• **Dataset records**
□ □ □ □ □

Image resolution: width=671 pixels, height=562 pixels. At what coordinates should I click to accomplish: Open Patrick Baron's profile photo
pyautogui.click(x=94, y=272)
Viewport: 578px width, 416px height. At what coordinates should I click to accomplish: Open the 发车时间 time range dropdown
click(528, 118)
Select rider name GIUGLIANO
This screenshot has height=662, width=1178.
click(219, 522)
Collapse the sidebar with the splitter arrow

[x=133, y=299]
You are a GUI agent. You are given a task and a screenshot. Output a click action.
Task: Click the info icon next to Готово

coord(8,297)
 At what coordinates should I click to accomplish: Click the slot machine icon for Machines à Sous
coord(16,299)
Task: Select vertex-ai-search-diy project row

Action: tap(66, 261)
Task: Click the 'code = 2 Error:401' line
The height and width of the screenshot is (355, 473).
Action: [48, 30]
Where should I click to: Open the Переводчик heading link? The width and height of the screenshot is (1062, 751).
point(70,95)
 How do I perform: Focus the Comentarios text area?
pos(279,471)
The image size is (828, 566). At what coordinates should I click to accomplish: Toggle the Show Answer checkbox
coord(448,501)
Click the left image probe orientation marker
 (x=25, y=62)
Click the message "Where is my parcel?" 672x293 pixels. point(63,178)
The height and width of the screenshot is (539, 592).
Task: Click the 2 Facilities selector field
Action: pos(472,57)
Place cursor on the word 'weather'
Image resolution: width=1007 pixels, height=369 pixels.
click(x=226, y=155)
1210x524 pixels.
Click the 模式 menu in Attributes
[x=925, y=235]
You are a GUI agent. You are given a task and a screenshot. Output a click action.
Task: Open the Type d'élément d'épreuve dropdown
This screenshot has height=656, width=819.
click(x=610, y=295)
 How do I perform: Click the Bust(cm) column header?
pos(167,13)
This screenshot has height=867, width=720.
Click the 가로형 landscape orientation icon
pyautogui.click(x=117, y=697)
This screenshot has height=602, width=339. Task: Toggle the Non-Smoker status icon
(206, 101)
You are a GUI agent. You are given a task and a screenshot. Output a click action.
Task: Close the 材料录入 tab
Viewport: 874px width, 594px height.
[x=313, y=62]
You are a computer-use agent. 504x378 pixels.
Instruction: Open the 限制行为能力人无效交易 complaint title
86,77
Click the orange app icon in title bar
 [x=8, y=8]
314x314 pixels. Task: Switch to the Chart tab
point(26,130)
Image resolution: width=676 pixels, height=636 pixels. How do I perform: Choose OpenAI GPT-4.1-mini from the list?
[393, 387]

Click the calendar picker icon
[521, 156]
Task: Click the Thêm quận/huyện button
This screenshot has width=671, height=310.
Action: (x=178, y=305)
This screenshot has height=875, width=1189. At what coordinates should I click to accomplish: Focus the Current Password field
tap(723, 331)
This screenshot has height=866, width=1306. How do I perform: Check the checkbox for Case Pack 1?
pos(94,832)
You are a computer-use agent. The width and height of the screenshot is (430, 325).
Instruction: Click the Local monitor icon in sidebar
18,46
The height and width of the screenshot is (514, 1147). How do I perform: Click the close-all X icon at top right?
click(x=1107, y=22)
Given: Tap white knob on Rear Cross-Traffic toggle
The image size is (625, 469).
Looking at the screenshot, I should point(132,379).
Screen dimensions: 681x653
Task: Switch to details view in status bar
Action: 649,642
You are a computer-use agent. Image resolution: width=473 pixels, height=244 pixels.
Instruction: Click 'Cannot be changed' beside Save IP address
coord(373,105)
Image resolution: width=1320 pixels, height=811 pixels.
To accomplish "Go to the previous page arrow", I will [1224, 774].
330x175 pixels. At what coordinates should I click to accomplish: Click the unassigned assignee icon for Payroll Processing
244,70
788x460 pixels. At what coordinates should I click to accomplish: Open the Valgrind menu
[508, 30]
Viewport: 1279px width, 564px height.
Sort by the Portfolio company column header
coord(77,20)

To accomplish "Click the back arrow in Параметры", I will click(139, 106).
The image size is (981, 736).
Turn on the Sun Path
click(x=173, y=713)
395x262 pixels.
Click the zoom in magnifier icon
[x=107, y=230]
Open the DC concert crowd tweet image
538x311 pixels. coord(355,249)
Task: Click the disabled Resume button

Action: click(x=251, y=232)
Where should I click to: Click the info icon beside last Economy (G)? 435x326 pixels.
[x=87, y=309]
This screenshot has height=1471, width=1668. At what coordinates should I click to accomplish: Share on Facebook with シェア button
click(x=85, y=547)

□ □ □ □ □

• **AIM OF THE EXERCISE**
Only the last part of the records is wanted. Repeat it exactly, beginning at the line containing "This screenshot has height=866, width=1306." and ending at the final line.

• **TASK ANSWER**
This screenshot has height=866, width=1306. How do I perform: Check the checkbox for Case Pack 1?
pos(94,832)
You are a computer-use agent. The width and height of the screenshot is (430, 325).
Instruction: Click the Local monitor icon in sidebar
18,46
The height and width of the screenshot is (514, 1147). How do I perform: Click the close-all X icon at top right?
click(x=1107, y=22)
Given: Tap white knob on Rear Cross-Traffic toggle
The image size is (625, 469).
Looking at the screenshot, I should point(132,379).
Screen dimensions: 681x653
Task: Switch to details view in status bar
Action: 649,642
You are a computer-use agent. Image resolution: width=473 pixels, height=244 pixels.
Instruction: Click 'Cannot be changed' beside Save IP address
coord(373,105)
Image resolution: width=1320 pixels, height=811 pixels.
To accomplish "Go to the previous page arrow", I will [1224, 774].
330x175 pixels. At what coordinates should I click to accomplish: Click the unassigned assignee icon for Payroll Processing
244,70
788x460 pixels. At what coordinates should I click to accomplish: Open the Valgrind menu
[508, 30]
Viewport: 1279px width, 564px height.
Sort by the Portfolio company column header
coord(77,20)

To accomplish "Click the back arrow in Параметры", I will click(139, 106).
The image size is (981, 736).
Turn on the Sun Path
click(x=173, y=713)
395x262 pixels.
Click the zoom in magnifier icon
[x=107, y=230]
Open the DC concert crowd tweet image
538x311 pixels. coord(355,249)
Task: Click the disabled Resume button

Action: click(x=251, y=232)
Where should I click to: Click the info icon beside last Economy (G)? 435x326 pixels.
[x=87, y=309]
This screenshot has height=1471, width=1668. At what coordinates should I click to accomplish: Share on Facebook with シェア button
click(x=85, y=547)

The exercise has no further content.